Qu’est-ce que tu prépares pour la suite de ton projet ? (Sorties musicales, collaborations, résidences, évolution du live, entourage pro…)
– Mon live va évoluer vers une forme en trio, avec claviers/synthés/machines d’un côté et batterie/pads/percussions de l’autre. Trop besoin de partager l’énergie de la scène avec d’autres musicien·nes 🔥
– J’ai trouvé un bookeur pour 2025, ce qui est une chance énorme pour un projet aussi jeune !
– Je prévois de sortir un single et clip début 2025, et je prépare un EP !
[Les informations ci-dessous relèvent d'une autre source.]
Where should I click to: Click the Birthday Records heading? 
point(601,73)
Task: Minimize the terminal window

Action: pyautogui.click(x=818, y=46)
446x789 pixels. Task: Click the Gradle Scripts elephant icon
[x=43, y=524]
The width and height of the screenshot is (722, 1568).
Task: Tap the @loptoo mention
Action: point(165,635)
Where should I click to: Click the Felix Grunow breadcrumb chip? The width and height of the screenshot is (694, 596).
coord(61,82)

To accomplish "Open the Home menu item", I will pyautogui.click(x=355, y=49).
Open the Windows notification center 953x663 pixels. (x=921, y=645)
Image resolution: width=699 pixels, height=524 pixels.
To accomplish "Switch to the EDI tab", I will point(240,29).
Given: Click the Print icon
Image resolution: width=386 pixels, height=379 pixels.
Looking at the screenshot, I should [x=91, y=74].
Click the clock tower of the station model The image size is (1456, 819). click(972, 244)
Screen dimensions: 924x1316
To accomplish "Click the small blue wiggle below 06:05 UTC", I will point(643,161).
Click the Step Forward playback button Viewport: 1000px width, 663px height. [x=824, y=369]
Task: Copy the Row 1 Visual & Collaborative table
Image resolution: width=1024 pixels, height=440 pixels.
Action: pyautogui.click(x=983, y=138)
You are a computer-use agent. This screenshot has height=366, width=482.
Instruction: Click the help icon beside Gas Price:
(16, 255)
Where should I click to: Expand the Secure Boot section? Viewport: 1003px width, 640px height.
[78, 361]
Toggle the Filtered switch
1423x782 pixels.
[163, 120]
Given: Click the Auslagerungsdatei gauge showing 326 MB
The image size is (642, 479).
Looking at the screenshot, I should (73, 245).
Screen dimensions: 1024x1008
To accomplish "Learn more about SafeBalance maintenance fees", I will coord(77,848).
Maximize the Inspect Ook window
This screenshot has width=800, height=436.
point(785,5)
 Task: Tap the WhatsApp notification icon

Si vous ne voulez rien manquer, j’ai eu la chance pendant le dispositif d’apprendre à faire une belle newsletter avec Charlotte, abonnez-vous ici ! 😉
Où te vois-tu dans 2 ans avec Lwanbé ?
Dans deux ans, j’aurais fait mes premiers feats avec des personnes dont j’aime la musique, Maya Kamaty, Claudio Rabe, Boogzbrown ou Gaël Faye, pour n’en citer que quelques-un·es. Les gens se souviendront de ma première Release Party flamboyante et transcendante. Je vivrai de ma musique depuis un an déjà et me serai entourée d’une équipe artistique et administrative incroyable, saine et engagée politiquement. J’aurai été en résidence à la Réunion, me serai nourrie des phénomènes climatiques insulaires, des voix du passé qui rebondissent sur les remparts et parviennent toujours aux oreilles du présent. Ma musique aura rencontré pour la première fois un public créole, lors d’un Sakifo ou dans un festival au cœur du cirque de Mafate par exemple. Un label indépendant me soutiendra dans mes choix artistiques les plus audacieux. LWANBÉ aura grandi en trio au moins, dans une famille musicale saine. J’aurais rejoint un collectif d’artistes et de professionnel·les inspirant·es pour mener des réflexions sur nos pratiques, sur l’industrie, et continuer de paver la voie vers une scène riche, inclusive, émancipatrice, bienveillante. Et surtout, j’aurai un costume chiadé et une bête de scénographie.